Vulcans (Spock) in Star Trek vs. the totally emotionally volatile Romulans were the ying/yang science fiction way to explore the benefits and dangers of emotions in taking one extreme or the other.
A painter may love their brush but they wouldn’t marry it. For a start, that would be silly and a sign of mental decline. The AI is no different than any other tool. Its the crazy users that assign personalities to it.
Perhaps readers will beg to differ, but this argument presented as analysis pre-supposes that happiness depends on other people. IMHO this is fallacious.
Maybe not happiness, but as Jean Paul Sartre pointed out, hell is other people.
Happiness in human relationships is not just a matter of what you can get from others but what you can give. Arguably, this aspect is even more important and certainly comes back to oneself (in Buddhism, this is causality at work) as a profound sense of happiness and worth.
This aspect in AI, of course, is wholly missing. AI’s are just a simulacrum of human relationships with no heart or substance. Not to mention The Rev Kev’s insight that AI’s are created and deployed primarily to spy on you in one way or another and will doubtless become even more adept at that. There is a strong motivation to make them appear empathetic but the reason for that is sinister at heart.
Perhaps AI could be used to help people learn to become more empathetic? That might be useful because people can learn in many ways and need good examples, at least to get going.
More narcissistic, since the AI is liked by the human because of the ego stroking.
Please remind the Sherlockians that Sherlock Holmes is a fictional character. They will likely respond by saying it’s none of your business.
Can technology replace human relationships? NO
It sure seems to when I see a restaurant table with all the patrons on their phones.
If proper nouns are allowed in Scrabble, Mihaly’s last name is worth 32 points.
Thanks Yves for the intro, I could not agree more. I have no expertise in psychology, but this bit from the article is disturbing to me and denies 100s of thousands of years of human evolution and existence. Perhaps the authors could consult experts from other disciplines for a more comprehensive evaluation.
Are human attachments to non-human artificial creations a sign or result of social and/or mental disorders? That would be my question to them. Is modern urban, electronic society contributing to mental disorders?
“Perhaps readers will beg to differ, but this argument presented as analysis pre-supposes that happiness depends on other people. IMHO this is fallacious.”
In all humility maybe there is context here that I didn’t comprehend fully or didn’t understand.
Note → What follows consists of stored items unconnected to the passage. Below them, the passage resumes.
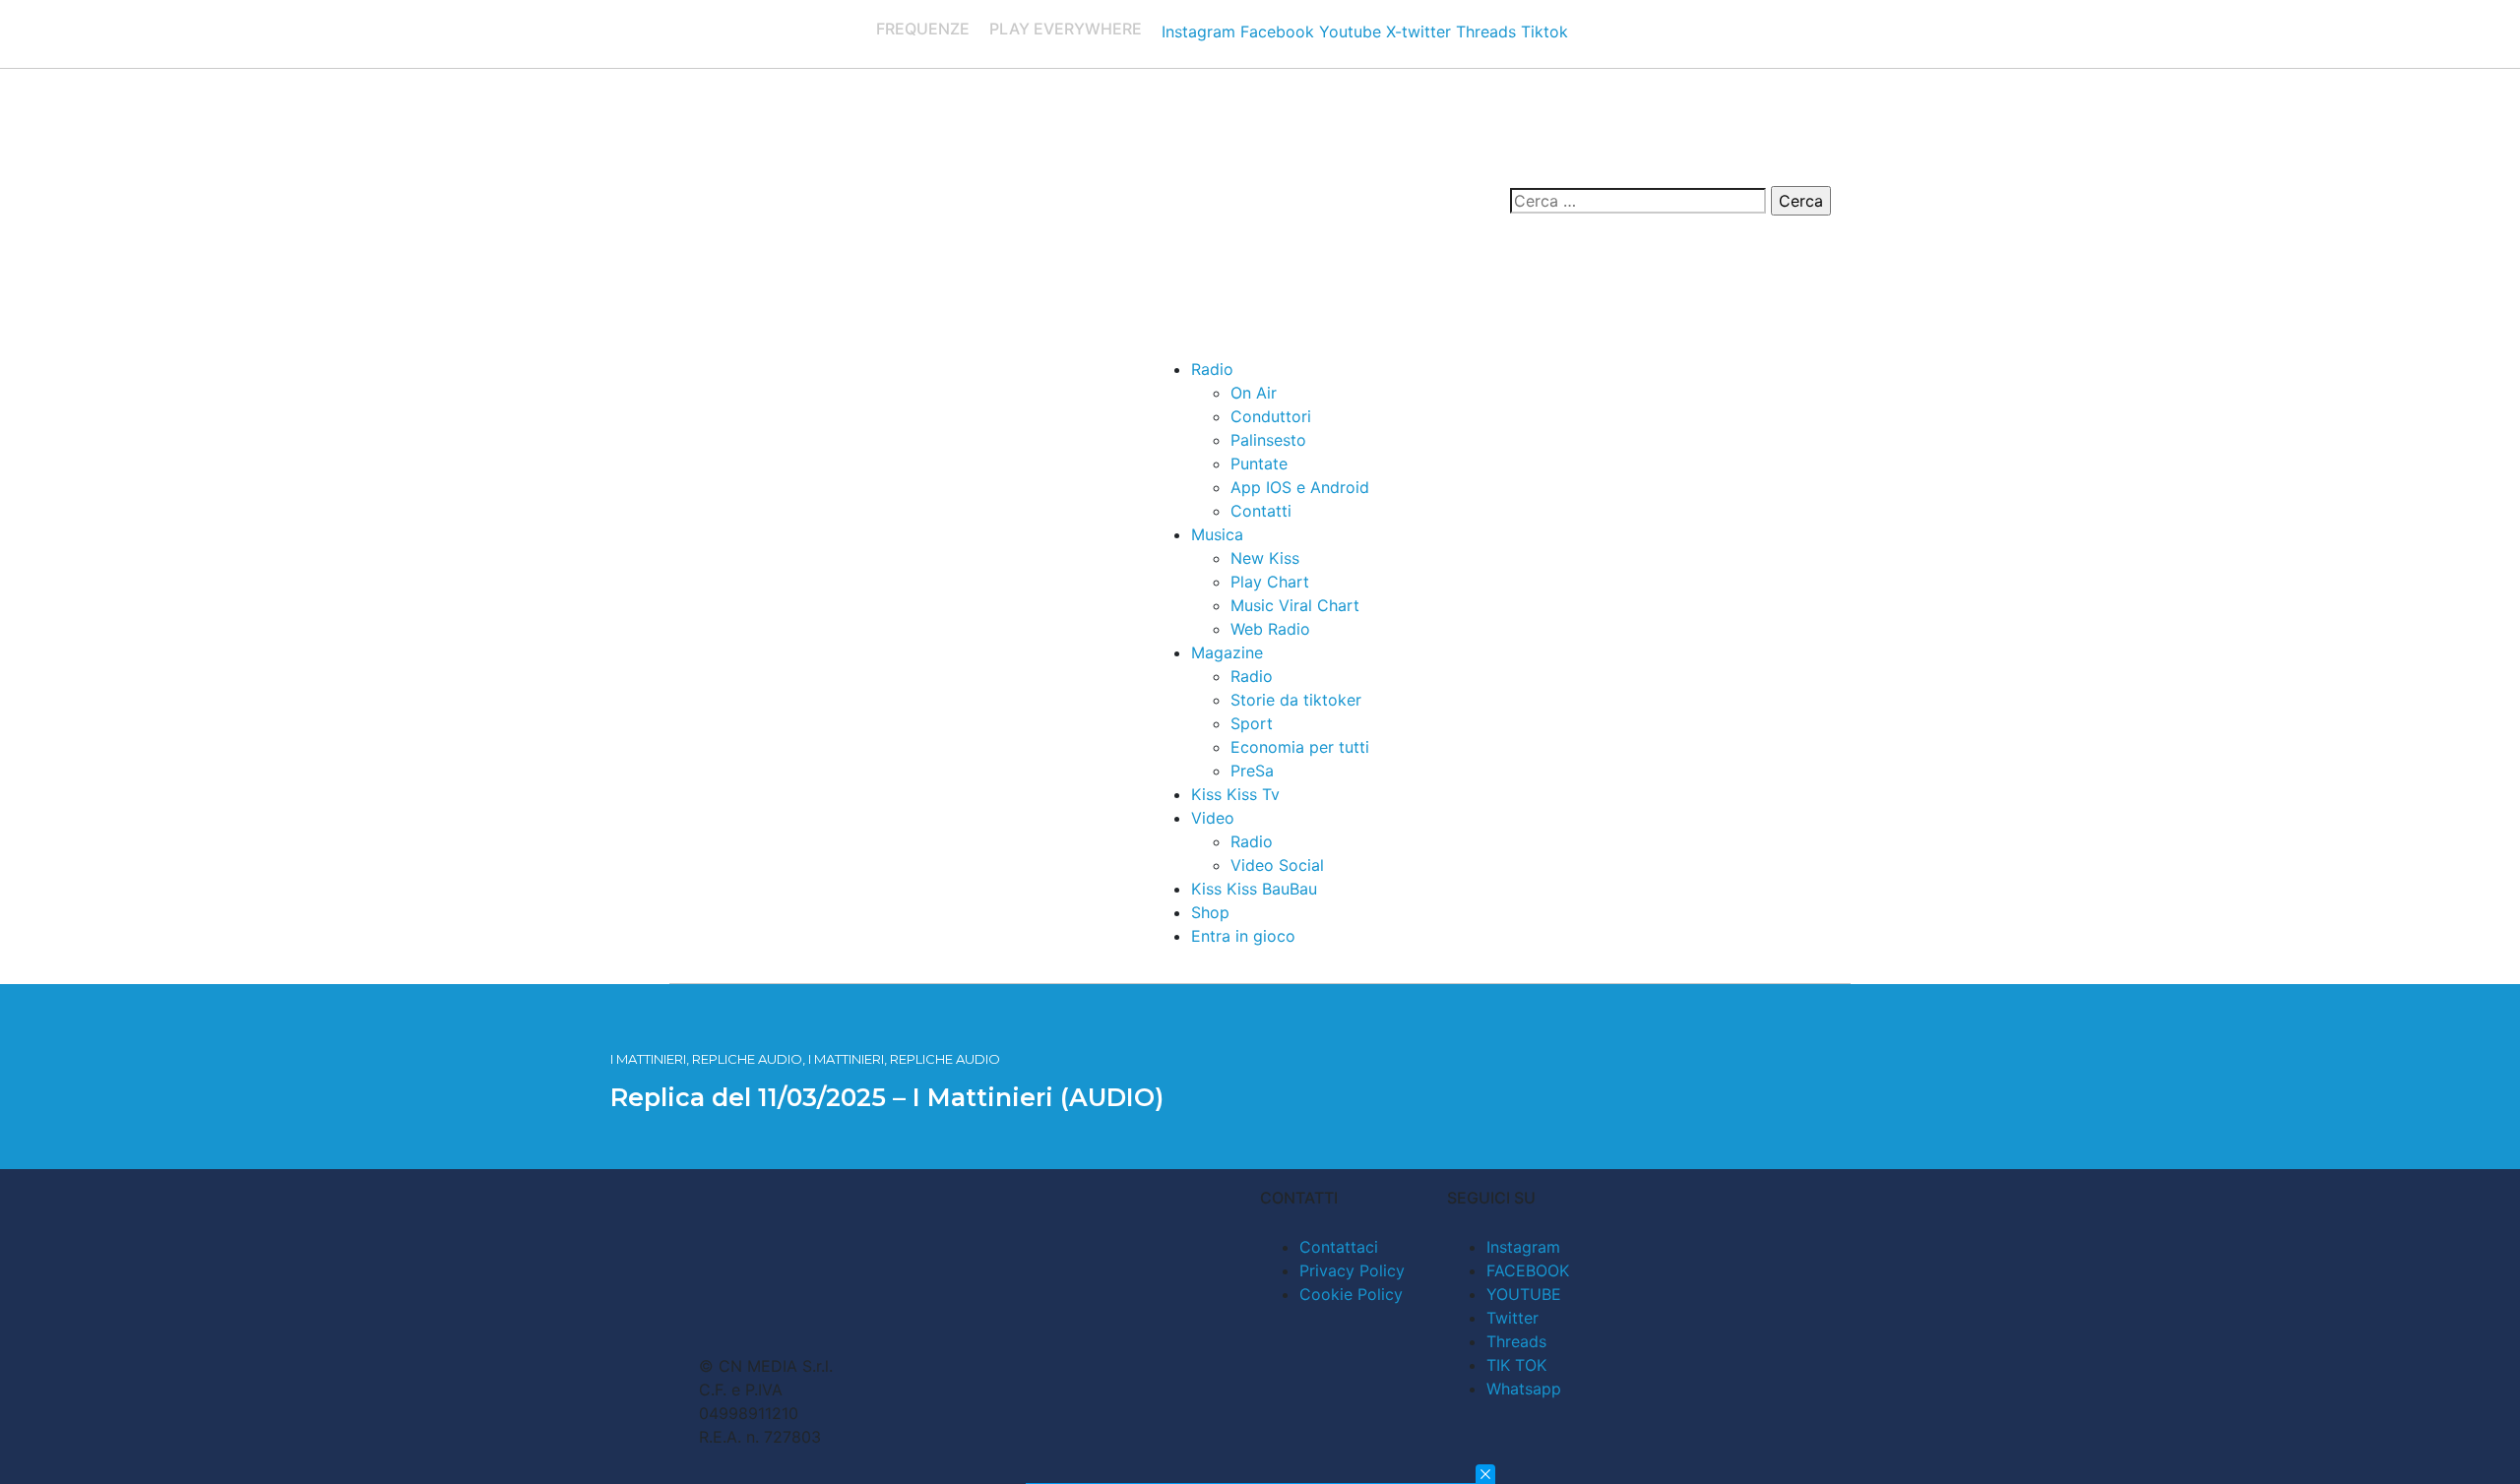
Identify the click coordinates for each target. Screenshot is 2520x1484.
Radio (1212, 369)
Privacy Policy (1352, 1270)
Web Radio (1270, 629)
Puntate (1259, 463)
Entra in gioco (1243, 936)
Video (1212, 818)
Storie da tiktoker (1295, 700)
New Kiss (1264, 558)
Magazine (1227, 652)
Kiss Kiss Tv (1235, 794)
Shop (1210, 912)
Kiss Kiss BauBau (1254, 888)
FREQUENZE (923, 28)
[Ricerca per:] (1638, 201)
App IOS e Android (1299, 487)
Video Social (1277, 865)
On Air (1253, 392)
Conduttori (1270, 416)
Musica (1217, 534)
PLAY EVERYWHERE (1065, 28)
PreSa (1252, 770)
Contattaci (1338, 1247)
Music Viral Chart (1294, 605)
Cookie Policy (1351, 1294)
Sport (1251, 723)
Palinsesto (1268, 440)
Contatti (1261, 511)
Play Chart (1269, 581)
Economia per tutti (1299, 747)
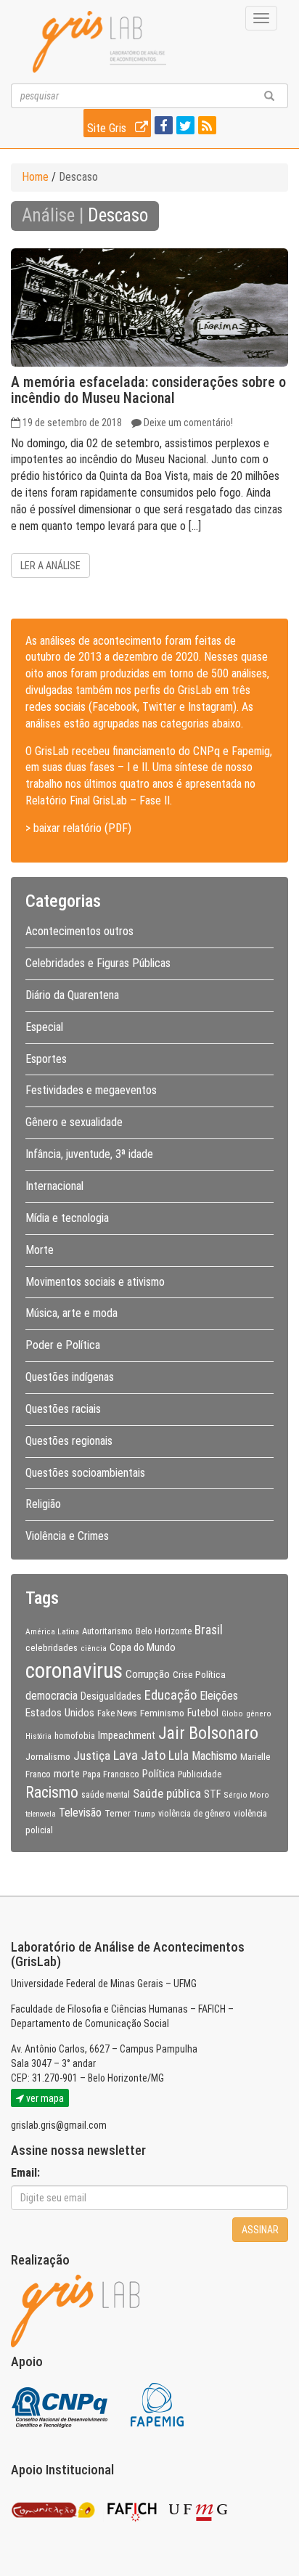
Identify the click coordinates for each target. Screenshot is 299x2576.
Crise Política (199, 1674)
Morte (39, 1250)
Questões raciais (63, 1409)
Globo (232, 1713)
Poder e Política (62, 1345)
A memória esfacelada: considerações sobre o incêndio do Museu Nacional (148, 390)
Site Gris (108, 128)
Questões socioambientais (85, 1473)
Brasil (208, 1630)
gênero (258, 1713)
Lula (178, 1755)
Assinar (260, 2229)
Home (35, 177)
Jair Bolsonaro (208, 1733)
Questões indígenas (69, 1377)
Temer (118, 1813)
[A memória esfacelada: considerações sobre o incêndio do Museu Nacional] (149, 307)
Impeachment (126, 1735)
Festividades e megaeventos (91, 1090)
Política (158, 1773)
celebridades (51, 1647)
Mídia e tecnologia (67, 1218)
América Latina (52, 1631)
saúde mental (105, 1795)
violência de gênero (194, 1814)
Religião (43, 1504)
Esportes (46, 1059)
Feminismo (162, 1713)
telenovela (40, 1814)
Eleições (219, 1696)
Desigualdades (111, 1696)
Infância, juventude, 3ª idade (89, 1154)
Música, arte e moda (71, 1313)
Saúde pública (167, 1793)
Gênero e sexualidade (74, 1122)
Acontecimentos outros (79, 931)
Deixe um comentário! (188, 422)
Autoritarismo (107, 1631)
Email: (25, 2173)
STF (212, 1794)
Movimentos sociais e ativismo (95, 1282)
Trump (144, 1814)
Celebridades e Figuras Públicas (98, 963)
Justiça (91, 1755)
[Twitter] (183, 127)
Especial (44, 1027)
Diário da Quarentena (72, 995)
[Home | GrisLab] (99, 41)
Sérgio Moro (246, 1795)
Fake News (117, 1713)
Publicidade (199, 1774)
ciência (94, 1648)
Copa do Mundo (143, 1647)
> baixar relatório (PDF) (78, 828)
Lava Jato (139, 1756)
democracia (51, 1696)
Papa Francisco (111, 1774)
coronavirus (74, 1670)
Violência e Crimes (67, 1536)
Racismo (51, 1792)
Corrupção (148, 1674)
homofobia (74, 1736)
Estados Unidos (59, 1712)
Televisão (80, 1812)
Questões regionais (68, 1441)
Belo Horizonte (164, 1631)
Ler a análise (50, 565)
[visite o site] (60, 2403)
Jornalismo (47, 1756)
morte (67, 1773)
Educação (170, 1695)
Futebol (202, 1713)
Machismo (214, 1756)
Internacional (54, 1186)
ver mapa (44, 2098)
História (38, 1736)
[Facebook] (162, 127)
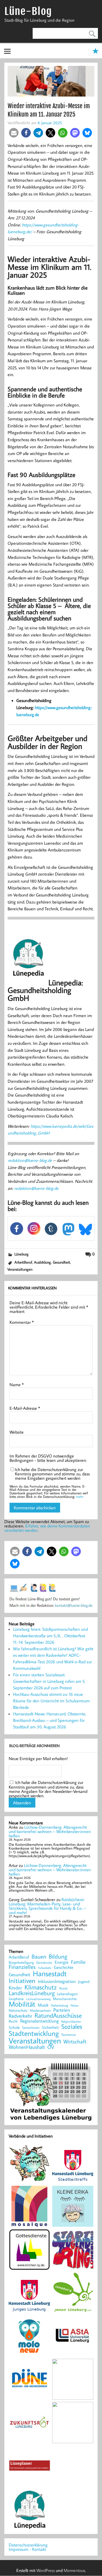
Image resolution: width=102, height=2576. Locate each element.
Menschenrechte (65, 1999)
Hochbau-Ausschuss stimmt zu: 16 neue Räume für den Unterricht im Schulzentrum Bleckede (51, 1700)
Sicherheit (50, 2027)
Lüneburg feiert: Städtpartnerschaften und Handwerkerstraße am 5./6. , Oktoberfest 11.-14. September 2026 (50, 1635)
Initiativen (22, 1980)
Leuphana (16, 1999)
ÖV (50, 2047)
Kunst (63, 1988)
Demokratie (44, 1962)
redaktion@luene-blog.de (30, 1160)
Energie (62, 1962)
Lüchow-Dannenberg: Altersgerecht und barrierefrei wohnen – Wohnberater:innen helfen (50, 1831)
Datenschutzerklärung (28, 2545)
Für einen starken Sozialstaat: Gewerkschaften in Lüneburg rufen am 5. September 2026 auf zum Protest (49, 1681)
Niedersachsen (40, 2010)
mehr (80, 1496)
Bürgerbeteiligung (21, 1962)
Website (17, 1432)
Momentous (74, 2570)
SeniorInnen (30, 2027)
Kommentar (22, 1322)
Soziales (71, 2026)
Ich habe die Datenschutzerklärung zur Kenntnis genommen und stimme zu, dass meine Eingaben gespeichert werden (52, 1473)
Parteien (61, 2009)
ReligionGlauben (71, 2021)
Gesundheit (61, 1262)
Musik (43, 2005)
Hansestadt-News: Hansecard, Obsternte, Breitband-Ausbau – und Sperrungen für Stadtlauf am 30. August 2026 (49, 1720)
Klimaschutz (40, 1987)
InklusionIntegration (57, 1981)
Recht (13, 2021)
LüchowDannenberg (38, 1998)
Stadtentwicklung (34, 2033)
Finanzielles (22, 1967)
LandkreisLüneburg (32, 1993)
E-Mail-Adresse (25, 1408)
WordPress (45, 2570)
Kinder (15, 1987)
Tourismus (68, 2034)
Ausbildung (42, 1262)
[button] (13, 132)
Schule (14, 2027)
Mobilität (22, 2004)
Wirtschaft (74, 2041)
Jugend (83, 1982)
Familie (78, 1962)
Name (17, 1384)
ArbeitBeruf (23, 1262)
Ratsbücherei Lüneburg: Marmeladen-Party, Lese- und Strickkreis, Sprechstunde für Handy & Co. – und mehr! (47, 1906)
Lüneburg (21, 1254)
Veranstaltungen (19, 1269)
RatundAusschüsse (58, 2016)
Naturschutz (18, 2011)
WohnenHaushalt (27, 2047)
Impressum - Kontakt (27, 2549)
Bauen (39, 1957)
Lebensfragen (67, 1994)
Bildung (58, 1956)
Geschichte (63, 1967)
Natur (75, 2005)
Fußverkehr (44, 1967)
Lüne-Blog (28, 11)
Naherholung (59, 2005)
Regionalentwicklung (39, 2021)
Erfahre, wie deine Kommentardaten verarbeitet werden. (47, 1528)
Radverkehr (20, 2015)
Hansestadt (50, 1973)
Before I get too exposed with life experience, this is a statement that without context is hard to swallow. And the context may be missing, even if only in my brain. I beg the author to clarify.
People die in solitary confinement. Anthropologically humans are social animals and without other humans people wither and die.
For reasons too long to get into, in my later life I have lived a very solitary existence, with some friends but all too little social contact.
People by and large cannot and do not thrive without other people. Yes, people can be happy for a while in contact with nature and craft and hobby but after a while — based on my own human experience — even a kind word from another human is like a drop of water in the desert.
I say this in all humility. Maybe the author’s experience helps in saying these words, perhaps not knowing all the human-to-human most people have every day. And social media is a mind twisting and destroying substitute.
Large Language Models are artificial friends who aren’t real people. It may be said to be similar to an opiod injection for the disease of solitude. I don’t know how to describe it fully but that will kill people.